One can ask why in 1963 the FAA ruled that the SST top speed should be Mach 2.7 – not Concorde Mach 2.2. They had excellent reasons.
Let's suppose a Boeing SST lift-off from Paris at 6 o'clock in the morning. Mach 2.7 cut flight time to New York to a mere 2 hours, when Concorde needs 3 hours and a 747, 6 hours.
The SST thus land at New York at 8 o'clock, followed by an hours of overhaul and passenger transit. Then it depart from N.Y at 9 o'clock, landing in Paris at 11 o'clock. Thus an entire Paris – New York – Paris rotation is done in a mere five hours, and can be repeated two more times in a single day (12 h – 17h, 18 h – 23h)
The aircraft will climb to 60 000 ft in 30 minutes, then spent two hours in supersonic flight near Mach 3, peaking at 64 000 ft as it burns 475 000 pounds of fuel. Landing will take another 30 minutes.
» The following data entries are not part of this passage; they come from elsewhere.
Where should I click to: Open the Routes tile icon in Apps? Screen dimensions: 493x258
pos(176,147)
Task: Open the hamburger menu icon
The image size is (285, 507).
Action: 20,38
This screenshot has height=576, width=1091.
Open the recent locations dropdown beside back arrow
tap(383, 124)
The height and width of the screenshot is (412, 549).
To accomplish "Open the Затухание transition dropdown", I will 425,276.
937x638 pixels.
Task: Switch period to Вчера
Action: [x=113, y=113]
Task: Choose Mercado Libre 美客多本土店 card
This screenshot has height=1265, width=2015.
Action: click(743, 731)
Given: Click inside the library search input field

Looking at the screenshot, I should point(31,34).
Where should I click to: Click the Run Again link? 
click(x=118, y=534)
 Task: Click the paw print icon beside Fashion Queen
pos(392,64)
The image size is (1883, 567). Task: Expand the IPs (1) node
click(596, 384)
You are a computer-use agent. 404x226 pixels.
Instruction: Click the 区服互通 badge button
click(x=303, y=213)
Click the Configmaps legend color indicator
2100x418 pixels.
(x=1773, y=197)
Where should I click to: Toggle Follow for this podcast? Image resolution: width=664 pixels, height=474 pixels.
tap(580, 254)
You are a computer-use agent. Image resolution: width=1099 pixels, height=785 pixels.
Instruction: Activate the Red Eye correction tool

It is already aknowledged that supersonic flight will be restricted to over water and uninhabited land masses to avoid sonic boom annoyance. The performance capabilities of the airplane permit subsonic flight at no appreciable loss in range.
The basic interior arrangement of the 2707-300 provides accomodations for 298 tourist passengers if six abreast seating is utilized. Cabin length of 194 ft includes seven lavoratories, seven galleys and seating for eight flight attendants. These service ratios are comparable, if not better, accomodations over the intermediate range aircraft of the 727 class which have comparable trip time duration.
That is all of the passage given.